• WHAT NEEDS TO BE DONE:
Whichever lines of the entries hold the word "agent" should be identified and copied.

*** RECORDS SHOWN Section Begins ***

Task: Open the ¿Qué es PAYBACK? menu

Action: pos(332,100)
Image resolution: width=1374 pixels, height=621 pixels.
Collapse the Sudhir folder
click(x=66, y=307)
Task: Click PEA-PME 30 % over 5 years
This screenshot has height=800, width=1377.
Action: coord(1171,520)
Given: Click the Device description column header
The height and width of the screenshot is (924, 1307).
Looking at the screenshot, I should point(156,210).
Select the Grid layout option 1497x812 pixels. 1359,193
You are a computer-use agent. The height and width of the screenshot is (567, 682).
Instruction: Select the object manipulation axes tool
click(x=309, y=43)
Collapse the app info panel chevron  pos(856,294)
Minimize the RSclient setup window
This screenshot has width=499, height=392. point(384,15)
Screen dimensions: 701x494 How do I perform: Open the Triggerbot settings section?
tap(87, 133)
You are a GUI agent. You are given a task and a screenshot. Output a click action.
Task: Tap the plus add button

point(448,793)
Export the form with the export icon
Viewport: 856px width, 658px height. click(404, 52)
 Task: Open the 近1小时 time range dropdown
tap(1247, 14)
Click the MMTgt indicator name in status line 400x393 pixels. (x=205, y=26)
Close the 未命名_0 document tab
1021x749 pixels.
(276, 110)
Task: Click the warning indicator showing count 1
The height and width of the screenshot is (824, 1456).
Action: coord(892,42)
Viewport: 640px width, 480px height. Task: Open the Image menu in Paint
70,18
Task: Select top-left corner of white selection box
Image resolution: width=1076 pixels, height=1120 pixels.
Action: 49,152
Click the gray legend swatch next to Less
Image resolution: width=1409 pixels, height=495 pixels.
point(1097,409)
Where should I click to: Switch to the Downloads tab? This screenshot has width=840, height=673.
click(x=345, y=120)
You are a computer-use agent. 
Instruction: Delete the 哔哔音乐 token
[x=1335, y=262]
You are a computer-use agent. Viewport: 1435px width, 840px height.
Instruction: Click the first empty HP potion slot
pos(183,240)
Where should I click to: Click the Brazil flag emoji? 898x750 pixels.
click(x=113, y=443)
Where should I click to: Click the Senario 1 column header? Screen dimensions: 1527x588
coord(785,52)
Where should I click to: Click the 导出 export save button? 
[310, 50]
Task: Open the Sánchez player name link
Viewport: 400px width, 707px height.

*** RECORDS SHOWN Section Ends ***

• ANSWER TO THIS EXERCISE:
You are a computer-use agent. The height and width of the screenshot is (567, 682).
You are a GUI agent. You are given a task and a screenshot. Output a click action.
You are a computer-use agent. 
You are a computer-use agent. Viewport: 1435px width, 840px height.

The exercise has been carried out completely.